By that metric, Hemstreet says, the textile industry in North Carolina, which is not an EPSCoR state, certainly qualifies. In 2008, she started a company that has grown into the country’s largest worker-owned apparel manufacturing facility. And in 2015, she formed a nonprofit, called the Industrial Commons, that was awarded the RIE grant.

“I think what appealed to NSF is that we have practical experience bringing people together, developing programs to engage and train young people, and figuring out what the next generation of this industry should look like,” she says. “We also bring a southern rural Appalachian voice to the table.”

Even states with large research institutions have regions that are underserved, notes Anthony Atala, a pediatric urologist and biomedical engineer who directs the Wake Forest Institute, part of a medical school that gets plenty of federal research dollars. “Sure, Winston-Salem is thriving,” he says. “But if you go 20 minutes from the medical school, you see communities that are like ghost towns, where their industries have died and there are no jobs.”

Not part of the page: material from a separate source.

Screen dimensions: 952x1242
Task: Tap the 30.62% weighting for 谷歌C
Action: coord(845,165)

Atala has the CV that you’d expect from an NSF grantee, including membership in the National Academy of Medicine, and has been working for 3 decades on engineering new tissue and organs from extracted cells. But he says his field suffers from a problem that plagues the entire U.S. academic research system and that the Engines program is trying to address.

“We’re very good at innovating in science, but we’re not very good at innovating in manufacturing,” he explains. “So, unless you design and build the right equipment, train the workforce, and develop an efficient distribution system, you could end up with a product that can’t be produced and made available on a mass scale.” Avoiding that outcome, he says, is the goal of the regenerative medicine engine.

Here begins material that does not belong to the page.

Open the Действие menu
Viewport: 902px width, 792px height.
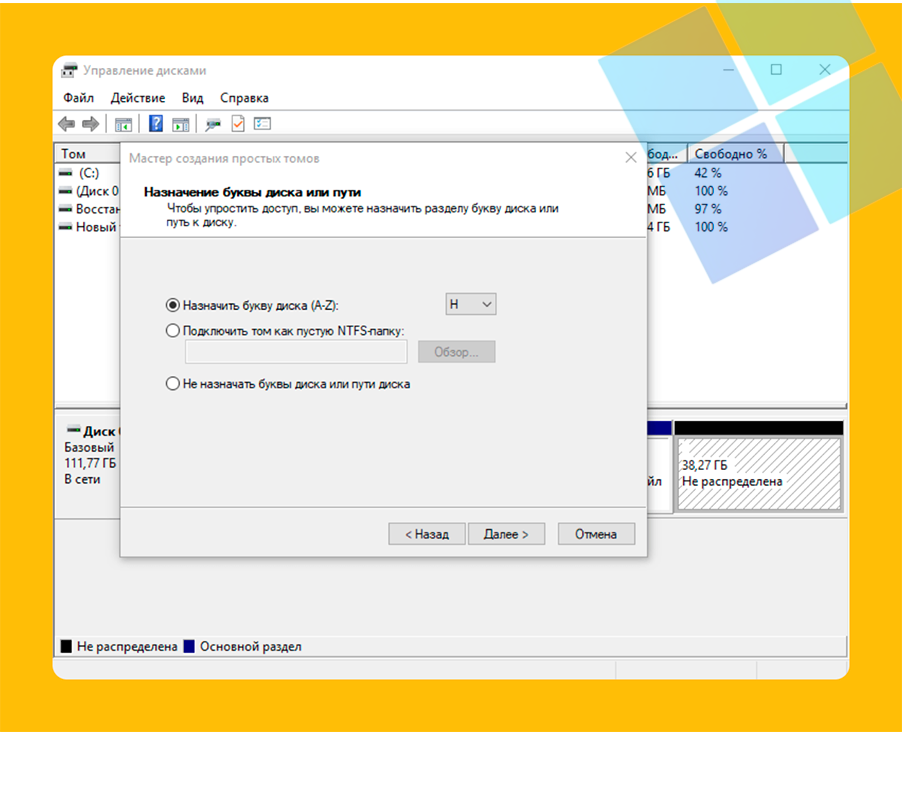pos(138,98)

Each engine will receive $15 million to rev up in the first 2 years, with the promise of $145 million more over the next 8 years if it meets certain milestones. NSF says its initial investment is being matched by $365 million from private sector partners.

NSF has $200 million in its current budget to launch the first cohort of engines. But it is hoping to get enough money from Congress in annual appropriations to spend billions of dollars on these and subsequent cohorts of engines over the next decade.

The engines “hold significant promise to elevate and transform entire geographic regions,” Panchanathan said at the Forsyth event, which he flew down for from Washington, D.C., with the first lady on Air Force Two. The goal, he added, is to create “world-leading hubs of innovation.”

Source :science.org